Following a regulatory greenlight, All3 is now officially owned by a joint venture holding company that Discovery and cable TV rival Liberty operate together. The pair have paid £550 million (US$930 million) for the company.
As a result, Ramzan Golant will leave the business, with All3 COO Jane Turton promoted to managing director to oversee the group until a permanent replacement is found. Neil Bright will remain as CFO.
A search for a new CEO will begin immediately. This person will oversee a group of 19 production companies and a distribution wing, all of which will remain operating to the ‘federal’ model that All3 has adopted over the years.
Golant was considered a surprising choice to succeed Steve Morrison when she was appointed in 2012 following an unsuccessful sales process that ended without a buyer for All3.
An advertising executive by trade, it has conspired a key reason she was drafted in was to super-charge a new sales process for former All3 owner Permira, which is a privately-owned hedge fund, and existing shareholder management.
Permira had first attempted to sell the company for £750 million in 2011, but found offers way below that number. However, the £550 million represents a tidy profit on the £320 million it paid to buy All3 in 2006.
She is also credited with having recapitalized All3 with a new financial structure in May, which its new owners say gives it a “solid financial foundation” as it heads towards its next phase of life.
“Having successfully completed the sale of All3Media to Discovery Communications and Liberty Global, I have determined that this is the right time to leave the company to pursue a new challenge,” said Golant.

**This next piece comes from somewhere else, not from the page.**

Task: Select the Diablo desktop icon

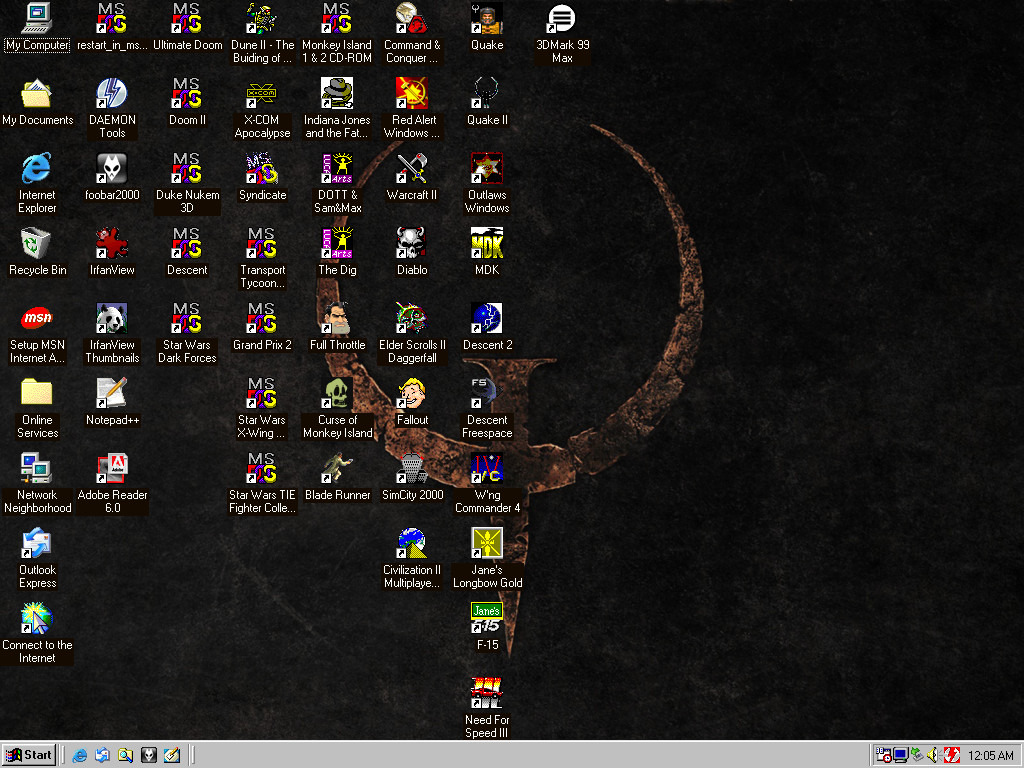Action: pyautogui.click(x=412, y=244)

“I was appointed as CEO to set the business on a new course for growth and to achieve a successful sale to strategic owners. Once accomplished, I agreed to remain as CEO through the transition of ownership to completion.
All3 co-founders Morrison, Jules Burns and David Liddiment are all retiring from the board, though former CEO Morrison will serve as a special advisor to the board of the Discovery-Liberty JV.

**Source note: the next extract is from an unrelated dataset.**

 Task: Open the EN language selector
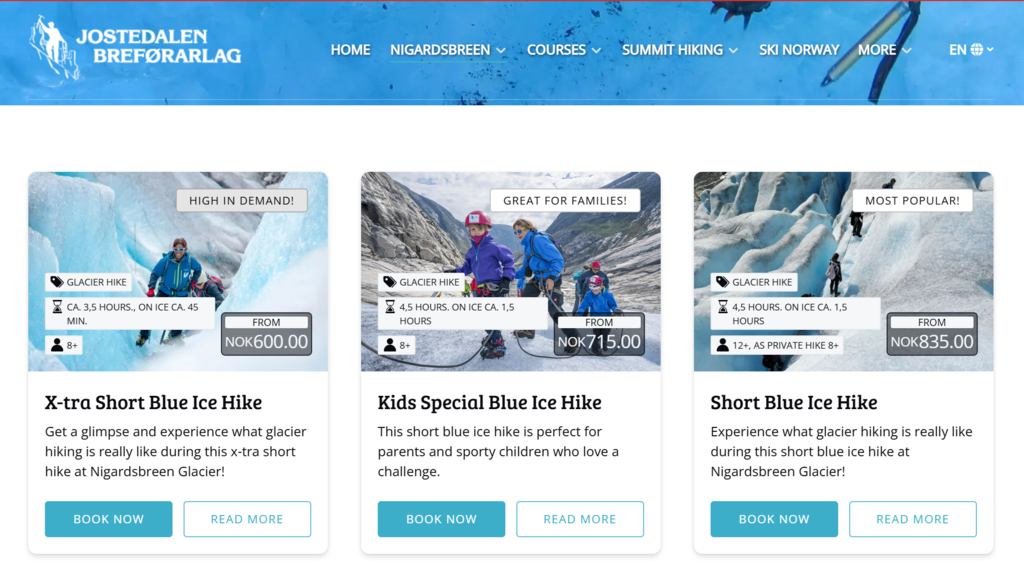click(x=971, y=50)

Morrison said the closing of the deal left All3 in “incredibly capable hands”.
“All3Media is a production powerhouse, with a unique ability to attract, foster and retain some of the best creative minds in the business. For nearly 30 years, Discovery has invested in high quality content and today’s deal furthers that commitment,” said David Zaslav, president and CEO of Discovery yesterday.

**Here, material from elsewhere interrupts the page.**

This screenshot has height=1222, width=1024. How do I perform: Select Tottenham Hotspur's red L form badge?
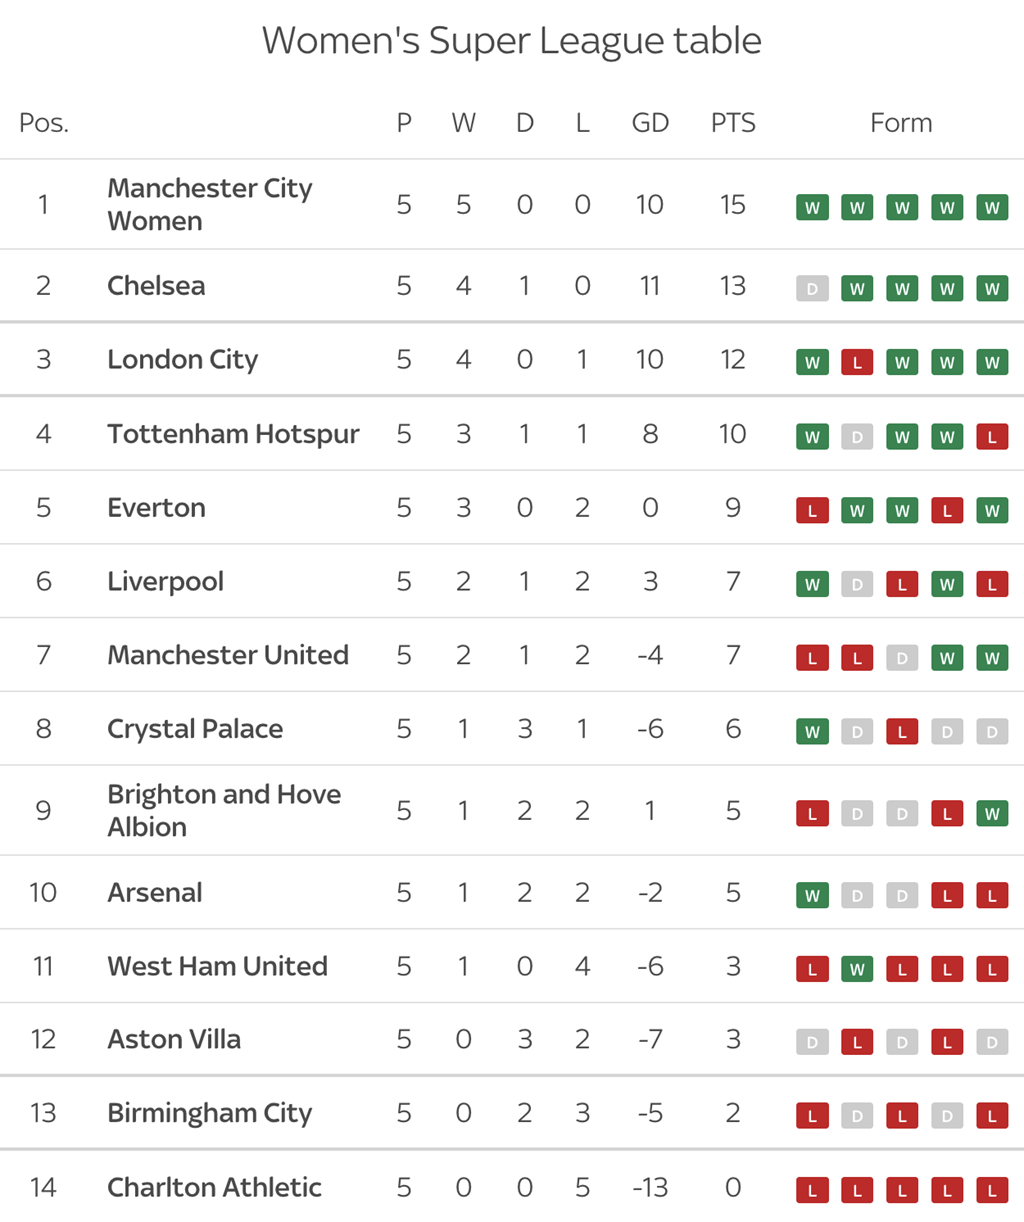[x=992, y=437]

Liberty CEO Mike Fries added: “The business, which produces content for some of our biggest markets in Europe, including the UK, Germany and the Netherlands, is a natural fit for us and our strategy for content.
“Discovery is the perfect partner too, as they not only commission All3Media content already, but also share our ambition to create compelling, localised content for domestic markets. Together, we will seek to preserve All3Media’s creative independence and support its management to further grow this strong creative business.”
J.P. Morgan acted as financial adviser to Discovery and Liberty Global during the sales process. Centerview Partners acted as financial adviser to All3Media and Clifford Chance served as legal adviser.